Pas de salaire, pas de stagiaires ! S’organiser pour gagner !

Une semaine de grève étudiante s’est s’achevée à la fin novembre. À son plus fort, le 21 novembre, plus de 56 000 étudiantes et étudiants étaient en grève. Dans les ateliers de formation, dans les manifestations et sur les lignes de piquetage, la rumeur d’une grève générale illimitée à partir de janvier s’est répandue allègrement. Les associations devront se positionner dès le début de la session d’hiver. Mais, le fruit est-il mûr pour une telle lutte ?

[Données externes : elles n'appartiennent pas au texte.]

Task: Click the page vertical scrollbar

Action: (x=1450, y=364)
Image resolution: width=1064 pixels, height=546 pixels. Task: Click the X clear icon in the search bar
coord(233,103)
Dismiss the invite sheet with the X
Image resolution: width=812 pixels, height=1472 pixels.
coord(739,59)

tiré de : Infolettre janvier 2019 d’Alternative Socialiste

Bien que le mouvement ait touché plusieurs campus et rassemblé une quantité impressionnante de personnes, il serait risqué de croire que tout est prêt pour un bras de fer avec le gouvernement Legault. Ce dernier bénéficie toujours de l’appui d’une bonne partie de la population, particulièrement en région. Toutefois, avec un appui massif des travailleurs et des travailleuses, il est possible de bâtir un rapport de force considérable afin d’obtenir des gains significatifs.

Mobiliser les stagiaires

Avec une grève non seulement des étudiant·e·s, mais des stagiaires, le mouvement pour la rémunération de tous les stages peut établir un rapport de force nouveau avec le gouvernement. Une grève des stages aurait un poids économique plus important pour le faire plier. Et pour la première fois depuis des décennies, le mouvement étudiant tente de faire un gain plutôt que de sauver les meubles. Toutefois, rien n’est gagné d’avance et il n’existe pas de solution sans lutte et mobilisation.

Les gains obtenus pour les stagiaires en psychologie suite à leur grève de 2016 ou ceux remportés pour les stagiaires en enseignement, deux ans plus tard, montrent que la lutte paie. Ces victoires émanent d’abord et avant tout de l’action des personnes principalement concernées : des stagiaires ont fait la grève de leur stage. Si certains programmes universitaires avec stage obligatoire sont mobilisés dans la lutte actuelle, de nombreux autres ne le sont pas, notamment dans les cégeps. C’est le cas de plusieurs associations étudiantes de programmes techniques, traditionnellement opposées à la grève… pour ne pas manquer leur stage ! Pour qu’une véritable grève des stages se déroule à l’hiver 2019, les efforts déjà déployés vers ces personnes par les Comités unitaires sur le travail étudiant (CUTE) devront s’intensifier afin de les convaincre que les sacrifices liés à cette lutte valent la peine.

Pour une coordination nationale

L’histoire du mouvement étudiant nous démontre qu’un rapport de force stratégique avec le gouvernement dépend d’une coordination nationale des objectifs et des actions d’un mouvement de lutte. Autrement, le mouvement est vulnérable à la division et à la logique actuelle d’arrangements au cas par cas. Avant d’opter pour la grève générale illimitée (GGI), les étudiant·e·s doivent en discuter démocratiquement et extensivement dans leur association étudiante. De cette manière, ils et elles peuvent se préparer aux différents scénarios possibles et se mobiliser volontairement. La meilleure arme dont dispose le mouvement étudiant est sa capacité à déclencher une GGI. Une GGI victorieuse implique toutefois deux conditions : mobiliser les associations étudiantes en faisant vivre leurs structures démocratiques et assurer une collaboration et une concertation nationale des associations afin d’agir simultanément. L’ASSÉ, le MDE et l’ANEEQ ont chacune joué un rôle historique pour avoir assuré ces conditions.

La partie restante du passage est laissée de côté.